_SELECTED EXTRACT_

I look forward to that community I have searched for since college – the one that shares my values and lives them. It is ironic to me now, that in all my adventuresome spirit of my young adult years, I have been running away from what I want the most: this sacred, reliable community I can call home. I often used to wonder how my older brother could stay so close to home after college and his three best friends from High school, who all live near each other in Chicago. Now I see that a lack of community with roots was the trade off for experiencing more of the world. It reminds me of the question Forrest Church poses in the reading I read to you earlier. “How can we contrive to be at once astonished at the world and yet at home in it?” I am still learning about this, and I am certain it has something to do with being at home within myself, wherever it is I may find myself.
So – some beliefs of mine have changed since I wrote that affirmation speech, but not a lot. They’ve really only gotten more specific. When I was 14 I wrote, “And I think that’s what Unitarians are about. Knowing how you feel, who you are, having a clear picture of what you believe in, seriously considering the values that are important to you and how to use them properly. It gives me the chills to think that I am so lucky to know these things are important.” – It still gives me the chills to think that I am so lucky to know these things are important. Because it seems like, no matter how much change or transition is in my life, no matter how scared I get, no matter how tough the decisions are before me, no matter who or what I lose, if I can remember that this is who I am and where I came from, I’m gonna be okay.
Speaking of transition, I just turned 30 years old, and I don’t care if 30 still sounds young to some of you, losing my 20’s is a loss! But it’s also a coming of age. And I look at moving from the laity to clergy as involving some loss too, but I know it’s also a rite of passage. What changes and losses in your life can be considered rites of passage? I invite you to recognize them as such. Because when you do, you acknowledge your dignity and worth as a human being at a particular point on the path of life. This is especially important when the changes are hard, because it’s a good way to love yourself in the midst of pain. No matter how old you are, life is a continual process of coming of age.
And if you look at the life of this church, First UU Church of Austin, it too is coming of age in many ways. There are growing pains. It’s large enough now and there’s enough youth that it’s high time for its own Coming of Age program. The very first of its kind will be launched this January. How exciting! What’s exciting about it is that the church is ready to recognize its youth as valuable members of this community. That we are making a point of saying to them, we want you to be a part of Unitarian Universalism’s future. You are our future. We want your spiritual journey home to lead you HERE. But what’s even more exciting is that we “adults” are going to get a chance to learn from them. Our youth possess the power of seeing the world with fresh eyes, and therefore can offer some of the most authentic expressions of our liberal church faith.
Coming of age. It’s part of coming to our full humanity, of claiming our promise. It’s something we’ll all be doing here this year, and I’m excited to be a part of it with you. Together, we’re going to have a great year.

[Saved data entries]
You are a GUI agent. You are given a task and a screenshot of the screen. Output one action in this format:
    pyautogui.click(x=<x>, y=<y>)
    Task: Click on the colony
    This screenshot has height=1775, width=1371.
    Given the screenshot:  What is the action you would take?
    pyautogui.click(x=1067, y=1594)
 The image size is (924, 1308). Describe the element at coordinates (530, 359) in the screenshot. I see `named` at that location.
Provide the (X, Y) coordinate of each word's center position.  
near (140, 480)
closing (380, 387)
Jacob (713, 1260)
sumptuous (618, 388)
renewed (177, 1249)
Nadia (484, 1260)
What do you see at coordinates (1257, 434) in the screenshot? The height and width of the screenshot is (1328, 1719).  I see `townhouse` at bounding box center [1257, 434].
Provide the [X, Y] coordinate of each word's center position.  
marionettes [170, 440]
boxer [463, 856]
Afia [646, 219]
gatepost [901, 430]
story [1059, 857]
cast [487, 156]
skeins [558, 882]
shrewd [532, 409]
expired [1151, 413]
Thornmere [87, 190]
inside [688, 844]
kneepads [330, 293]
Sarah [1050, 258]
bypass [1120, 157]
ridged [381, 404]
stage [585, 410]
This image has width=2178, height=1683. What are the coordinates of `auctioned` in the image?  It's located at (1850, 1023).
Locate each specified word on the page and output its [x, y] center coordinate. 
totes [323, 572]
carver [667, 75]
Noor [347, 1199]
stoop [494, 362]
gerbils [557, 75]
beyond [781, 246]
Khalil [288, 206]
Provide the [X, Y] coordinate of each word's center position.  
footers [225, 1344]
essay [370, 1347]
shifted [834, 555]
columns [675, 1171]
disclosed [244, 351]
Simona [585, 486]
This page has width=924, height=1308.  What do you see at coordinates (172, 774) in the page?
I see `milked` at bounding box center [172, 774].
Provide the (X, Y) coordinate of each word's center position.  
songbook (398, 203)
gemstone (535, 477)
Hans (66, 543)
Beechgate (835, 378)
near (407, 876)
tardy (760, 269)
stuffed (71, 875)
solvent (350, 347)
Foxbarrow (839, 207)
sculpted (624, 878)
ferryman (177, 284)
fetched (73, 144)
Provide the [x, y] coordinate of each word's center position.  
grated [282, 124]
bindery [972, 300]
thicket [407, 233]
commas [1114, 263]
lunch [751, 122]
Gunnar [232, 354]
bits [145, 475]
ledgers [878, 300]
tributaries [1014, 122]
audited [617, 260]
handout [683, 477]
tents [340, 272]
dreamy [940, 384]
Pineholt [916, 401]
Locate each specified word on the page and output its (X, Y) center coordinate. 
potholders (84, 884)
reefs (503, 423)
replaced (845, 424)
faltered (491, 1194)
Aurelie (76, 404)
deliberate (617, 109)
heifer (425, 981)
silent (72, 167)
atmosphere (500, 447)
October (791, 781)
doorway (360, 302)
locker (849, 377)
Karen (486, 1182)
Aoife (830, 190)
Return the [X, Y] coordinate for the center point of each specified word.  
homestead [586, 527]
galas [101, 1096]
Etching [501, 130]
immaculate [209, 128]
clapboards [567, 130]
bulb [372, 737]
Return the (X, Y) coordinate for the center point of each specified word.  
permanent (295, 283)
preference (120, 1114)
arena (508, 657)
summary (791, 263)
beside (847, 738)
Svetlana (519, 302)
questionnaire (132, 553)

_TASK REQUIREMENTS_
From the excerpt on coming of age above, list every phrase that begins with "no matter," ending each where its clause ends.

_WRITTEN RESPONSE_
- no matter how much change or transition is in my life
- no matter how scared I get
- no matter how tough the decisions are before me
- no matter who or what I lose
- No matter how old you are